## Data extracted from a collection
########

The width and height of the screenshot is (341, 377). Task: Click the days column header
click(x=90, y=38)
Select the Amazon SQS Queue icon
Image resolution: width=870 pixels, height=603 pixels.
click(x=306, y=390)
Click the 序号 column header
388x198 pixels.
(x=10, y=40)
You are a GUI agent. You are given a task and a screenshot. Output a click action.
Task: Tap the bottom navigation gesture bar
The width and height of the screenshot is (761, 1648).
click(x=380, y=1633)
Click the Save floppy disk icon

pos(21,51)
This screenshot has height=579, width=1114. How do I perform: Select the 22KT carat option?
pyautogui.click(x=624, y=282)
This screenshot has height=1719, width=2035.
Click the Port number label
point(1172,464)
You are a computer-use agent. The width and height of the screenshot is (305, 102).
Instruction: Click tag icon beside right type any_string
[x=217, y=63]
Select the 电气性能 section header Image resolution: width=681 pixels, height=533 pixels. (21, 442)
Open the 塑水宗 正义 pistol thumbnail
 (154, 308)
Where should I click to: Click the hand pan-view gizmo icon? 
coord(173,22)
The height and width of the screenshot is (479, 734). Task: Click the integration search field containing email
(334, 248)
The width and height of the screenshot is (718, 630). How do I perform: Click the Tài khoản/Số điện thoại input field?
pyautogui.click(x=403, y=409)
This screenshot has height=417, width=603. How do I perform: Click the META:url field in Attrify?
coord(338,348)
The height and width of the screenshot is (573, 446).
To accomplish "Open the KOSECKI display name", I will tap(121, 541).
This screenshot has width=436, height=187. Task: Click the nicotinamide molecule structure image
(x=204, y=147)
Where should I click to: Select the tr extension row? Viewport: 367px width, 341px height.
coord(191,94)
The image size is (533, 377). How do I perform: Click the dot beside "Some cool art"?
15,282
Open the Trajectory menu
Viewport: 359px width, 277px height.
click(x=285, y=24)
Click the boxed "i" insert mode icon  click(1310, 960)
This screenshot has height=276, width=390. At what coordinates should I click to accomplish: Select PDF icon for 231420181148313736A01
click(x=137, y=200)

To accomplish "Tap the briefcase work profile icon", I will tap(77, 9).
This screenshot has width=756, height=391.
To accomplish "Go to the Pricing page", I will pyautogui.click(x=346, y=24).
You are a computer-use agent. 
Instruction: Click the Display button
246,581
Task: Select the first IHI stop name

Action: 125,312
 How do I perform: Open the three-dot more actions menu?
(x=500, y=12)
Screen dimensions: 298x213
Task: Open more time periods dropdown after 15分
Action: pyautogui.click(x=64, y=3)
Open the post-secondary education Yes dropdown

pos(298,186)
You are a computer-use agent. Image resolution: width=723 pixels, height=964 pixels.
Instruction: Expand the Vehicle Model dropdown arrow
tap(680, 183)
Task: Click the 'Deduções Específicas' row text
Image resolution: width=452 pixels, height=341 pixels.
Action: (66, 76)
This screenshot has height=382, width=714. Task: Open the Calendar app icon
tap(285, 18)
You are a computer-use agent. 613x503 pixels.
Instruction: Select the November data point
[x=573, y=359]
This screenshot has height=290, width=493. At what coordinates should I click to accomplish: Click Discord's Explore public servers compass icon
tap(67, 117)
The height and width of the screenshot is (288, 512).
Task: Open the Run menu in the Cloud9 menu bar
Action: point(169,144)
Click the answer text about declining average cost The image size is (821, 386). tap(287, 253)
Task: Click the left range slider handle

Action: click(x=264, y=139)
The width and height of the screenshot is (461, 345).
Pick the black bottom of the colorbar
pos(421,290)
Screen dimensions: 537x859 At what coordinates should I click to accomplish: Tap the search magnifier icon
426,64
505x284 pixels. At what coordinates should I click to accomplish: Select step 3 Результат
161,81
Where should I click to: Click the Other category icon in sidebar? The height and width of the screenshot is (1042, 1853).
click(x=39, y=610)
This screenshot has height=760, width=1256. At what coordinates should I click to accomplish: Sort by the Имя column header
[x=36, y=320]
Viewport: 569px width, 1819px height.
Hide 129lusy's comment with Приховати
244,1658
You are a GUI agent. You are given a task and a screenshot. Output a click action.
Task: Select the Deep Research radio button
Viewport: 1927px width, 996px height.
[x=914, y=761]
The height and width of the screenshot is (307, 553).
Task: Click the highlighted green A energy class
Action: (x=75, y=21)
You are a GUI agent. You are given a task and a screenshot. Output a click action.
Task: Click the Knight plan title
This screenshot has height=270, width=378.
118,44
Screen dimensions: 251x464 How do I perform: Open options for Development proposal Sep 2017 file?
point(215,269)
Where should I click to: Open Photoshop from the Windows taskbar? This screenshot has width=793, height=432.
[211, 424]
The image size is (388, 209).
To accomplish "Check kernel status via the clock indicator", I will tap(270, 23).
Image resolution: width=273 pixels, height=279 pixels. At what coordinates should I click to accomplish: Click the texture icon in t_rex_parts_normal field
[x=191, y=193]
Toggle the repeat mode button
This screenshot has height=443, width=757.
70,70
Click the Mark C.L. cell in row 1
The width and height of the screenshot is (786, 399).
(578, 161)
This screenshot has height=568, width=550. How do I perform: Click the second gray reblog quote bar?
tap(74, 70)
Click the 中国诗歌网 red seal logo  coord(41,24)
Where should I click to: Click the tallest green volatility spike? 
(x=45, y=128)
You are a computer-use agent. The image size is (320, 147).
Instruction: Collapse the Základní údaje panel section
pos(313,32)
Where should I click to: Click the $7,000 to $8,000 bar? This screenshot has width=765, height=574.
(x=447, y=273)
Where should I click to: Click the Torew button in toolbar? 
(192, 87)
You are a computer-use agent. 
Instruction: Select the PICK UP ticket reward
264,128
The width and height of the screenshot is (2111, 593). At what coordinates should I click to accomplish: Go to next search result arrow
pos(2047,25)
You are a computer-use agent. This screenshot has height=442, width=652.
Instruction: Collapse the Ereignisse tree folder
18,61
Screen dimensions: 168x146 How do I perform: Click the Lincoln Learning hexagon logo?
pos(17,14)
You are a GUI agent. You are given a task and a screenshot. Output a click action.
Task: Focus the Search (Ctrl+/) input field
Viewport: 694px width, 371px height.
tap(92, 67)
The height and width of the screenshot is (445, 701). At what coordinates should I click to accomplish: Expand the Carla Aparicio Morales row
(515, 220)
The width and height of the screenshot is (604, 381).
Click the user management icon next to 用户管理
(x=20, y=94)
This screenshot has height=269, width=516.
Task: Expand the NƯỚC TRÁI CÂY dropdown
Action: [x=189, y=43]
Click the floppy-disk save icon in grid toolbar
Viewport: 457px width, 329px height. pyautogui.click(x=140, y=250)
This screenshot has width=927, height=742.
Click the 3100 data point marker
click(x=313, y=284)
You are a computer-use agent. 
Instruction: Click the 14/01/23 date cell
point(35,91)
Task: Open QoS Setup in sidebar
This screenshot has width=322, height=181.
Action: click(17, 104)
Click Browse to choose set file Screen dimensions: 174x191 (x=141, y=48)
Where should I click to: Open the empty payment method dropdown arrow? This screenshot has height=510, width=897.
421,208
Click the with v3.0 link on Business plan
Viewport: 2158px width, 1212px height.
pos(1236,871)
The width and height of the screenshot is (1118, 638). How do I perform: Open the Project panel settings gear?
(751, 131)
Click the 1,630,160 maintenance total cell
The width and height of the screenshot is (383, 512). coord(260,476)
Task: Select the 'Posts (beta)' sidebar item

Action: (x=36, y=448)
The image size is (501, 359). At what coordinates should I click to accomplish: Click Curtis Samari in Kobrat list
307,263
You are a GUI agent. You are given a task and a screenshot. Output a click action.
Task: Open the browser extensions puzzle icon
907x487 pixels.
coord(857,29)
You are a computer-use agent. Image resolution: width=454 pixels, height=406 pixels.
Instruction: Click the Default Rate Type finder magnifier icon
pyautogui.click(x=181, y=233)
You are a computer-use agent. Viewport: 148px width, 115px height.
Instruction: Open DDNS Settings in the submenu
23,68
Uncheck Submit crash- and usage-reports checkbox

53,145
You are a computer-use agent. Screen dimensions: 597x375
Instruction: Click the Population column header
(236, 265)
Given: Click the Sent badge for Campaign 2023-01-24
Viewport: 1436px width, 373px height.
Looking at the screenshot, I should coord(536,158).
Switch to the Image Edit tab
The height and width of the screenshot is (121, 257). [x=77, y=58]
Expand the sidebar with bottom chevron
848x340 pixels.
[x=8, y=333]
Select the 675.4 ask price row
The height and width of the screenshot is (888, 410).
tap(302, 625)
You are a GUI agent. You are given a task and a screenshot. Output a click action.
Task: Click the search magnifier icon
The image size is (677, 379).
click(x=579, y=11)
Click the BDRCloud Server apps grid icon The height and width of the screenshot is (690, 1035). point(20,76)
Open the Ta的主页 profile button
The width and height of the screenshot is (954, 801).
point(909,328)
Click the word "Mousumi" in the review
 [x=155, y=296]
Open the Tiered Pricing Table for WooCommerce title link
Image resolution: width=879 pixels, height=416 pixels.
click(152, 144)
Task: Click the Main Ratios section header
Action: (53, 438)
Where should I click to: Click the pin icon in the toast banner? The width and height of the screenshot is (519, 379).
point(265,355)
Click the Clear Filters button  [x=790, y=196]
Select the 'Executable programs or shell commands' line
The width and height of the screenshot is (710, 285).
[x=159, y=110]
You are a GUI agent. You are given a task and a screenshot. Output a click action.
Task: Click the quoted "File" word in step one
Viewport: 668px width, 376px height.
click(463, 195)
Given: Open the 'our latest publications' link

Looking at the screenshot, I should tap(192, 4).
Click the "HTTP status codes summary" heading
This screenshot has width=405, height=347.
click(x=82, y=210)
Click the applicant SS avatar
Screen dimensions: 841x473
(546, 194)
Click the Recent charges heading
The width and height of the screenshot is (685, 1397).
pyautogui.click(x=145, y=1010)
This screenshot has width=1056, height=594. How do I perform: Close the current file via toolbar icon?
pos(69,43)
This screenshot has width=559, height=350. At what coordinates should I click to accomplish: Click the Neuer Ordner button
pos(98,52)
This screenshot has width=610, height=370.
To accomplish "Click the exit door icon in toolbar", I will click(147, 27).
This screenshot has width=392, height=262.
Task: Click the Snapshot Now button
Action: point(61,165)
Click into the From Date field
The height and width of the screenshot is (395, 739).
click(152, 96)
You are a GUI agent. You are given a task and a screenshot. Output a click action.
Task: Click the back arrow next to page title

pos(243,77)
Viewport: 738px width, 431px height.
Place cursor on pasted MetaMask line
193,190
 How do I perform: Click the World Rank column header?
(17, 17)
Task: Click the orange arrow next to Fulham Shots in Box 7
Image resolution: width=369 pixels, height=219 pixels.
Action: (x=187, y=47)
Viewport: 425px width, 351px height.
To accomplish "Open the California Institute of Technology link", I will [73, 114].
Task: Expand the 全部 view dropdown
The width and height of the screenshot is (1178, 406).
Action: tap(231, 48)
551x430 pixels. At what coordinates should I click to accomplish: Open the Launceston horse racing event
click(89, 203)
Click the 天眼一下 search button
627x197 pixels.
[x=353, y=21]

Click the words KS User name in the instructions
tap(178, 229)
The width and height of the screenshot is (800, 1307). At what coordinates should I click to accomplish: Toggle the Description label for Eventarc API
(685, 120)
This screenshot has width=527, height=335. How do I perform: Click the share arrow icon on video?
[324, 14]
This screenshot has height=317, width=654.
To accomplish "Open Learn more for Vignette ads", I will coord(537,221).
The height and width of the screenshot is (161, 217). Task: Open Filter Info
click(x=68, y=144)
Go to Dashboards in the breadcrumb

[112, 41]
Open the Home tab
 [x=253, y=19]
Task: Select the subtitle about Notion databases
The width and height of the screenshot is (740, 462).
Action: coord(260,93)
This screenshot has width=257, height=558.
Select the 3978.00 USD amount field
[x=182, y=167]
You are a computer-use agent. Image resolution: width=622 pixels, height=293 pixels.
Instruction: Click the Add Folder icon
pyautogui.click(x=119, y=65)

########

## WHAT NEEDS TO BE DONE
Please retype exactly the line containing "The width and height of the screenshot is (1178, 406)." and each line after it to the end of the records, and nothing more.

## YOUR SOLUTION
The width and height of the screenshot is (1178, 406).
Action: tap(231, 48)
551x430 pixels. At what coordinates should I click to accomplish: Open the Launceston horse racing event
click(89, 203)
Click the 天眼一下 search button
627x197 pixels.
[x=353, y=21]

Click the words KS User name in the instructions
tap(178, 229)
The width and height of the screenshot is (800, 1307). At what coordinates should I click to accomplish: Toggle the Description label for Eventarc API
(685, 120)
This screenshot has width=527, height=335. How do I perform: Click the share arrow icon on video?
[324, 14]
This screenshot has height=317, width=654.
To accomplish "Open Learn more for Vignette ads", I will coord(537,221).
The height and width of the screenshot is (161, 217). Task: Open Filter Info
click(x=68, y=144)
Go to Dashboards in the breadcrumb

[112, 41]
Open the Home tab
 [x=253, y=19]
Task: Select the subtitle about Notion databases
The width and height of the screenshot is (740, 462).
Action: coord(260,93)
This screenshot has width=257, height=558.
Select the 3978.00 USD amount field
[x=182, y=167]
You are a computer-use agent. Image resolution: width=622 pixels, height=293 pixels.
Instruction: Click the Add Folder icon
pyautogui.click(x=119, y=65)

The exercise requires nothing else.